Eine normale Straße hatten wir überquert. Was danach folgte, waren nicht mehr als schmale Feldwege oder Pfade, die sich schlangengleich durch das Gelände wanden.
Auch sie verließen wir bald und tauchten ein in den dichten Talbewuchs. Der Wald war in dieser Umgebung dichter vertreten.
Vor uns sahen wir ihn wie eine dunkle Mauer, auf die Nadine zuhetzte.
Mrs. Miller blieb plötzlich stehen. »Ich glaube zu wissen, wo es hingeht.«
Wir schauten sie gespannt an.
»Zur alten Abtei. Tresco Abbey.«
»Hier hat es ein Kloster gegeben?« fragte ich.
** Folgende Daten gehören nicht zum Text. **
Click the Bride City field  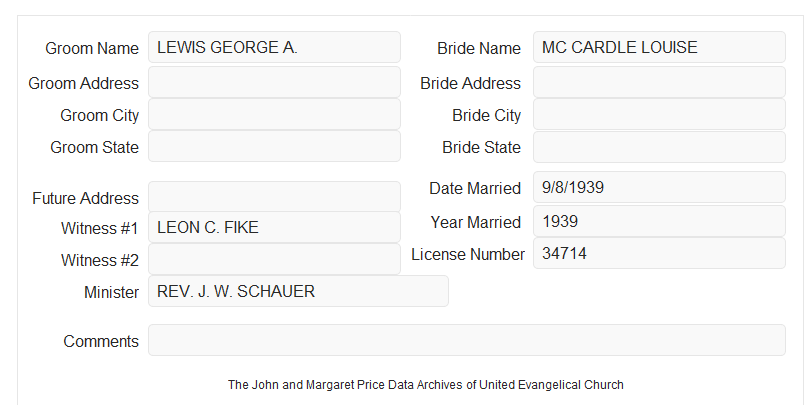[x=659, y=114]
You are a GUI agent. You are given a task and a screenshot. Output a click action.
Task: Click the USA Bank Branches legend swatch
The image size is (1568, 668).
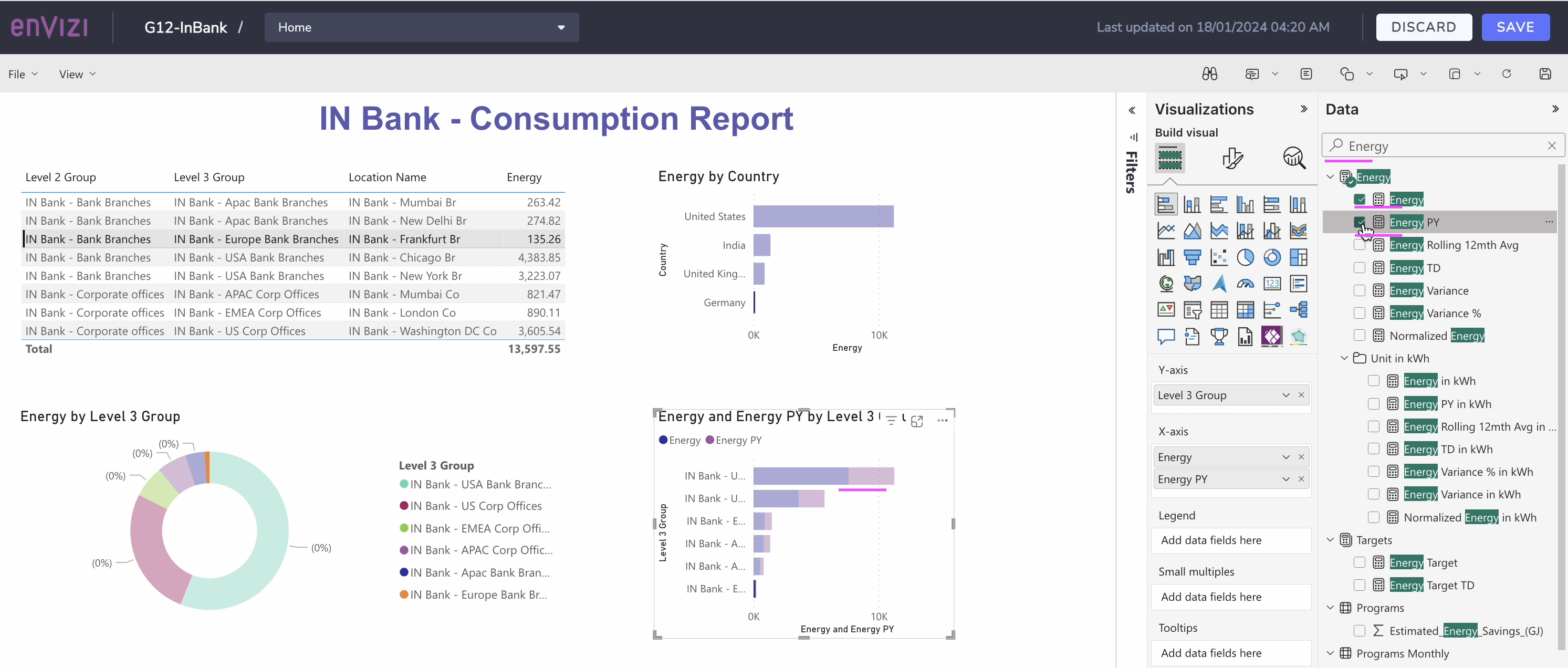[x=404, y=484]
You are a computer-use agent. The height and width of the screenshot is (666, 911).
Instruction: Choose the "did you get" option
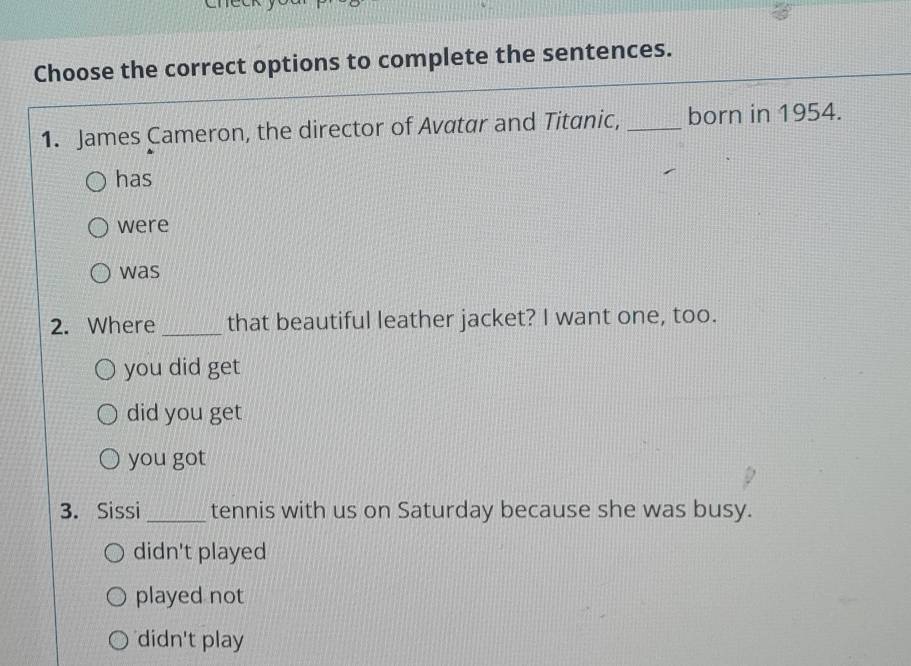[109, 413]
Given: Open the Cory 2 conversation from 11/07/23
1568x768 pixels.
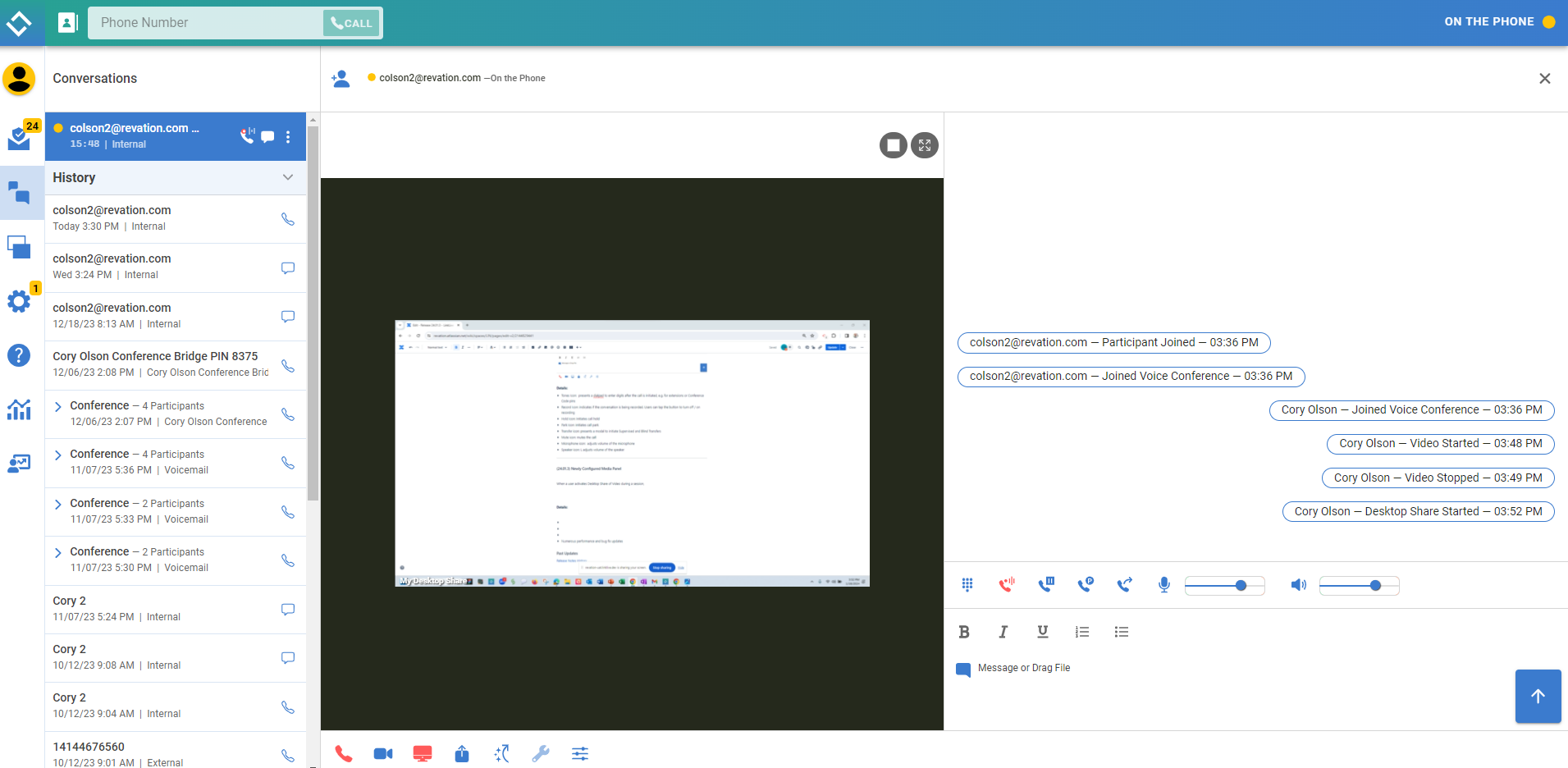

»Ja, das steht auch heute noch. Das alte Gründerhaus ist nicht mehr bewohnt. Dafür andere Häuser allerdings. Nur liegen sie mehr als eine halbe Meile entfernt. Die Felder dazwischen und auch die kleinen Seen haben früher zum Kloster gehört. Jetzt befindet sich in den übrigen Gebäuden eine Bio-Farm, die von sehr engagierten jungen Menschen betrieben wird.«
»Und das Haupthaus selbst ist nicht bewohnt?« erkundigte ich mich noch einmal.
»Nein.«
»Weshalb nicht?« fragte Bill.
»Das kann ich Ihnen nicht sagen, Mr. Conolly. Möglicherweise liegt es zu weit entfernt.«
Wir nahmen es hin und gingen weiter. Wieder kehrte Nadine zurück. Sie blieb kurz vor uns stehen, hob und senkte den Kopf, bevor sie sich umdrehte und die Strecke wieder zurücklief.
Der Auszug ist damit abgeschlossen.